When your rabbit needs to see a vet right now

Flystrike

This is ALWAYS an emergency. Don’t delay a second. If maggots can be seen, a vet needs to see your rabbit at once. DON’T wet the fur. The vet will need to clip and can’t clip wet fur. And you haven’t time anyway. Those maggots will be eating your rabbit.

Won’t eat, no droppings and looking depressed

Your rabbit will be in pain and will be suffering from gut slowdown.
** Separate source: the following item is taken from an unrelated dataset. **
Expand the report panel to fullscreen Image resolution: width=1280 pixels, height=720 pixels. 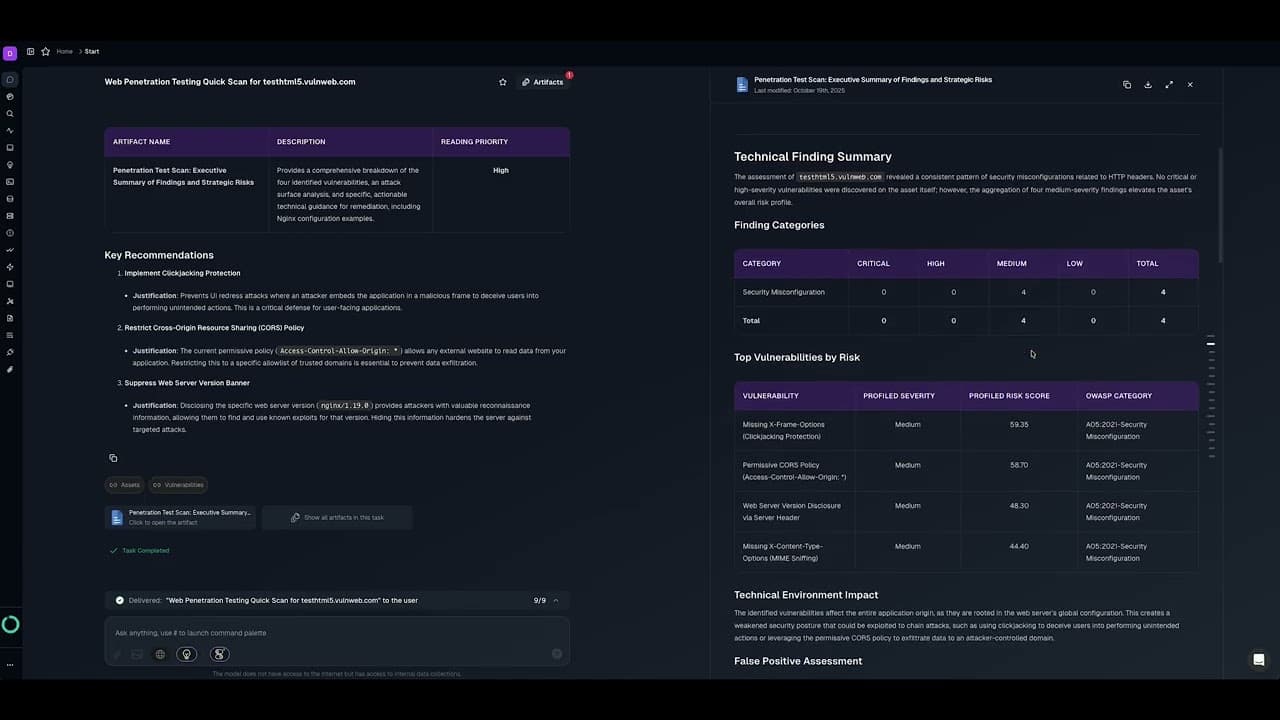click(x=1169, y=85)
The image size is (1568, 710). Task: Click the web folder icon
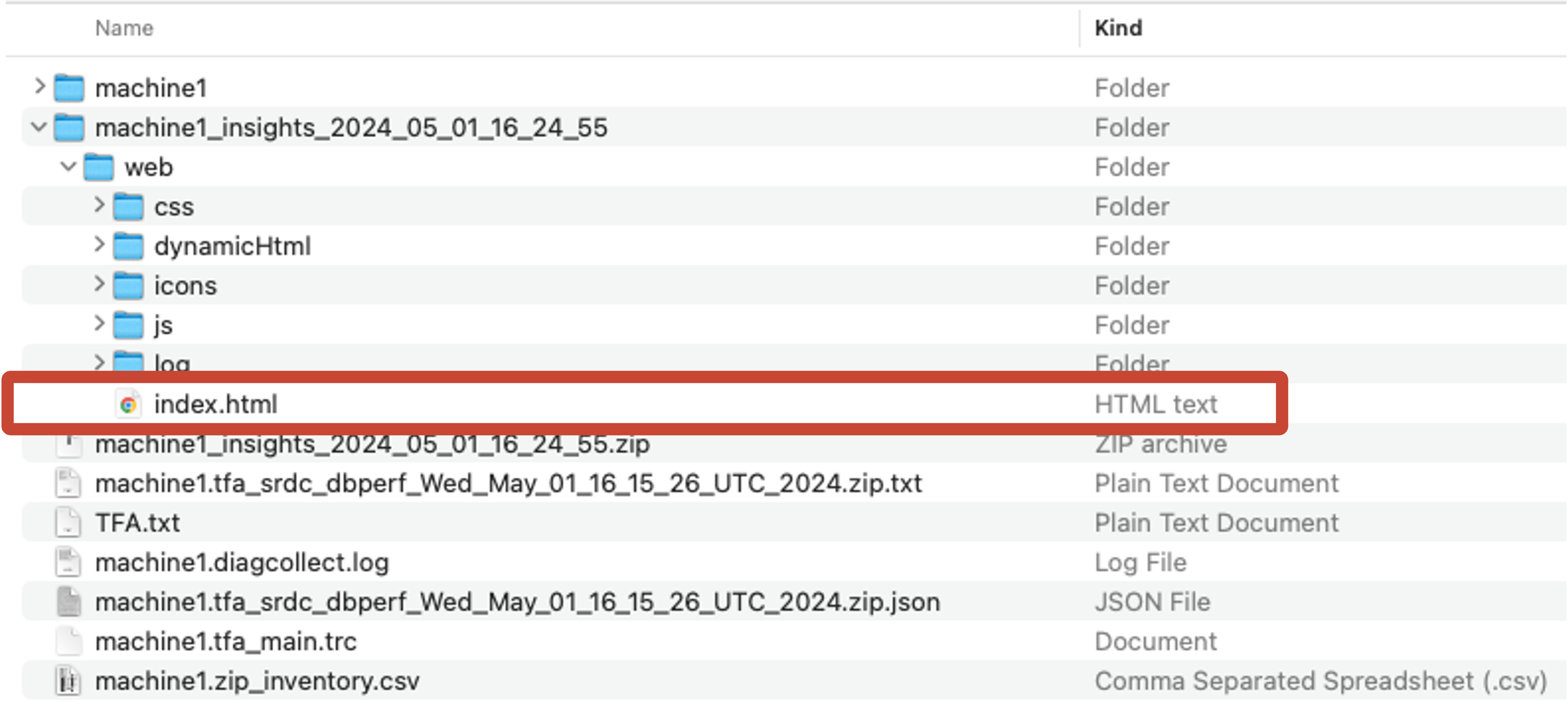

Your vet needs to assess the cause and to give appropriate medication to get the gut moving. This must be done quickly. Your rabbit should see a vet within the shortest possible time. ‘Tomorrow’ will be too late. Don’t give gut motility drugs, even if you have some at home. If there’s a blockage, you will cause a rupture which will kill your rabbit. The vet will know what it’s safe to give.

Mouth breathing

Rabbits are nose breathers. If they are mouth breathing there is severe distress and your rabbit must see a vet at once.

Broken bone/leg

Unless this receives immediate treatment, particularly pain relief, your rabbit will suffer the added complication of gut slowdown. Some may even die from shock.

Collapse

Often collapsed rabbits will be very hot or very cold, depending on the cause. In case there is spinal damage, lift your rabbit very carefully into a carrier and use straw or blankets to help keep it steady while you travel. If you suspect heatstroke, put an icepod on the OUTSIDE of the carrier. Don’t try to get the temperature to drop too quickly. Likewise if the rabbit is very cold, put a heat pad on the OUTSIDE of the carrier to help raise the temperature gently.

Blood in urine

Usually blood in urine will be in spots. Don’t be panicked by red urine if your rabbit seems fine otherwise. It can be stained by what they have eaten. If there is any sign of straining while attempting to urinate, and especially with blood or spots of blood visible in urine, immediate treatment is essential.

Haemorrhage

If this is from a wound, apply firm pressure to the area and get to a vet. If it’s from an orifice you cannot apply pressure, but nevertheless, it’s an emergency and a vet is needed at once.

Wounds

The severity varies, but remove any visible hay etc from the vicinity of the wound and go straight to the vet for cleaning and probable stitching as well as pain control.

Screaming

We hope you never hear this from a rabbit. If you do, there is a reason. Examine your rabbit fully and you will usually find a wound or else evidence of an internal and very painful problem that needs immediate veterinary treatment.

Severe diarrohea

If your rabbit is producing watery or jelly-like faeces, and is hunched up, looking miserable, veterinary help is needed at once. This is especially important with younger rabbits, particularly those that have recently been weaned. If the rabbit is alert but has diarrohea, it’s possible to wait until the next normal surgery hours, provided this is within 12 hours.

Fitting

If your rabbit fits for a long time, its body temperature can rise and that is very dangerous. You should make sure your rabbit cannot hurt itself on anything hard or sharp, and phone your vet immediately. If you need to take it to the vet then pad out the carrier with rolled towels to keep your rabbit steady. You should always stay as calm and quiet as you can on the surface to avoid further stress, even though you may well be panicking inside.